如果我理解，您将根据trarray.shape[0] 的大小为每个子样本创建一个新数据集（提供 20,000 到 32,123 个子样本 - 您的循环长度）。这是很多个人写的。

几年前我进行了一些 I/O 测试，发现 h5py（和 PyTables）的写入性能受 I/O 操作的数量支配，而不是正在写入的数据集的大小。看看这个答案：pytables writes much faster than h5py. Why? 它比较了使用不同大小的 I/O 数据块写入相同总数据量时的 I/O 性能（对于 h5py 和 PyTables）。第一个关键发现在这里适用：写入所有数据的总时间是循环次数的线性函数（对于 PyTables 和 h5py）。

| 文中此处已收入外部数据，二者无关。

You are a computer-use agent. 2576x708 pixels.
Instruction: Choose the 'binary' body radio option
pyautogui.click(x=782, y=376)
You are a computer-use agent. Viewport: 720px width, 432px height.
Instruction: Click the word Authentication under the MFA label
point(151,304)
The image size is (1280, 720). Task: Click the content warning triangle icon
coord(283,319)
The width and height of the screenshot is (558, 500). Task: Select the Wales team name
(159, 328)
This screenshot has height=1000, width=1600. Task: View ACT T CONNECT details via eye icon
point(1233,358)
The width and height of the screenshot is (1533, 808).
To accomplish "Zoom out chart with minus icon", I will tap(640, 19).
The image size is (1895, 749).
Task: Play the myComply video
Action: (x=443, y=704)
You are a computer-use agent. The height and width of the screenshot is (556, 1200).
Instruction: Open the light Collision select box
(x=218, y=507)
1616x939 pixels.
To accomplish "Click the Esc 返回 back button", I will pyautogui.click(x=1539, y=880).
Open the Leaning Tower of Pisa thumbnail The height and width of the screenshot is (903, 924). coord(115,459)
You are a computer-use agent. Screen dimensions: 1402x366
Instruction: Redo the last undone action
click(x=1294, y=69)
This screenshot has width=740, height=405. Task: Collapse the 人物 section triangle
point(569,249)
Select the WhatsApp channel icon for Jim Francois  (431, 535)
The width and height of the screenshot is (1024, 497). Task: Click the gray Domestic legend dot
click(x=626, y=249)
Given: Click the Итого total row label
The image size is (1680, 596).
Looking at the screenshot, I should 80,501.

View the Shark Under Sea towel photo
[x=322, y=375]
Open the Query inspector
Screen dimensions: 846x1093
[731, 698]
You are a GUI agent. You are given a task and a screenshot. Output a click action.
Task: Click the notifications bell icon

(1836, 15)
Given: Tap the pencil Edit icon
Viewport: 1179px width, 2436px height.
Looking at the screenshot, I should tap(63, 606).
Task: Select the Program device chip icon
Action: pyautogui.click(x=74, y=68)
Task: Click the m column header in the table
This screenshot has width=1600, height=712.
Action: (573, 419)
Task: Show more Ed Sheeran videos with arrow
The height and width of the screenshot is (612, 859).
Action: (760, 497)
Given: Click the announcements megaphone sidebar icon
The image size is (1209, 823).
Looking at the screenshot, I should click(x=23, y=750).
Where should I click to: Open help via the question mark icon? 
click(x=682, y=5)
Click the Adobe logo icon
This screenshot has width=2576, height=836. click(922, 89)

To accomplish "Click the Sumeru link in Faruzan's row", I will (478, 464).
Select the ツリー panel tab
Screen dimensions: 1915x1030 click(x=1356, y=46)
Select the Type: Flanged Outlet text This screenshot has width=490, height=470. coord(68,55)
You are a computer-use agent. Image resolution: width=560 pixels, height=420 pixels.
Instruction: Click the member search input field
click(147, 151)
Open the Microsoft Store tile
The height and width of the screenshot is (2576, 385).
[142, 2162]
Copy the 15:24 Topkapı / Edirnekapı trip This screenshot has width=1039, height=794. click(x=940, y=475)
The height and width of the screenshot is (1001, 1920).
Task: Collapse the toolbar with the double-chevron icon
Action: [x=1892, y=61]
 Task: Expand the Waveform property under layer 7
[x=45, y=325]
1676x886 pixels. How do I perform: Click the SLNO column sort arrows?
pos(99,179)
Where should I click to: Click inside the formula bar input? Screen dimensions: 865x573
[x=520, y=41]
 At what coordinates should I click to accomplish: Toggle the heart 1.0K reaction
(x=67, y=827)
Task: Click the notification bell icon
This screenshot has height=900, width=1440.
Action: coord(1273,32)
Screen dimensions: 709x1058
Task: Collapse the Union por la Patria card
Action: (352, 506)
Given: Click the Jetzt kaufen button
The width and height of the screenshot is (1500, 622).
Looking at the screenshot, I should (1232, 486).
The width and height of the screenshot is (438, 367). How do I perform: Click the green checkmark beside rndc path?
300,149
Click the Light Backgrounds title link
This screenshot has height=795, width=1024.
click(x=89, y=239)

提高运行时间的方法是减少 I/O 循环的数量。一些想法：

有没有一种方法可以收集训练、验证和测试 NumPy 数组中的样本，然后将所有样本一次性写入单个数据集？
如果没有，您能否调整大小并创建 3 个空数据集（用于训练、验证、测试），然后将每个循环中的数据写入适当的数据集和索引？这可能会节省时间，因为您只是在编写而不是分配。（需要测试才能确定）。

【讨论】：

谢谢您-我认为您将数据重写为子样本数的线性函数是正确的。我不能创建太大的 numpy 数组，而不是可以存储在内存中，这就是我写入 .hdf5 的原因。不幸的是，第三张图片的操作时间约为 30 分钟，所以这是不可行的。
这是另一个减少 I/O 操作的想法。创建 3 个数据集（训练、验证、测试）以及 1 个附加数据集，其中 HDF5 区域引用到适当的集。您可以分配数据集以保存所有数据并避免重新分配开销。然后遍历您的数据并堆叠“大量”样本并写入数据集（无论您可以在 RAM 中保存什么）。有了更多细节，我想我可以使用虚拟数据（一个随机的 Numpy 数组）创建一个原型。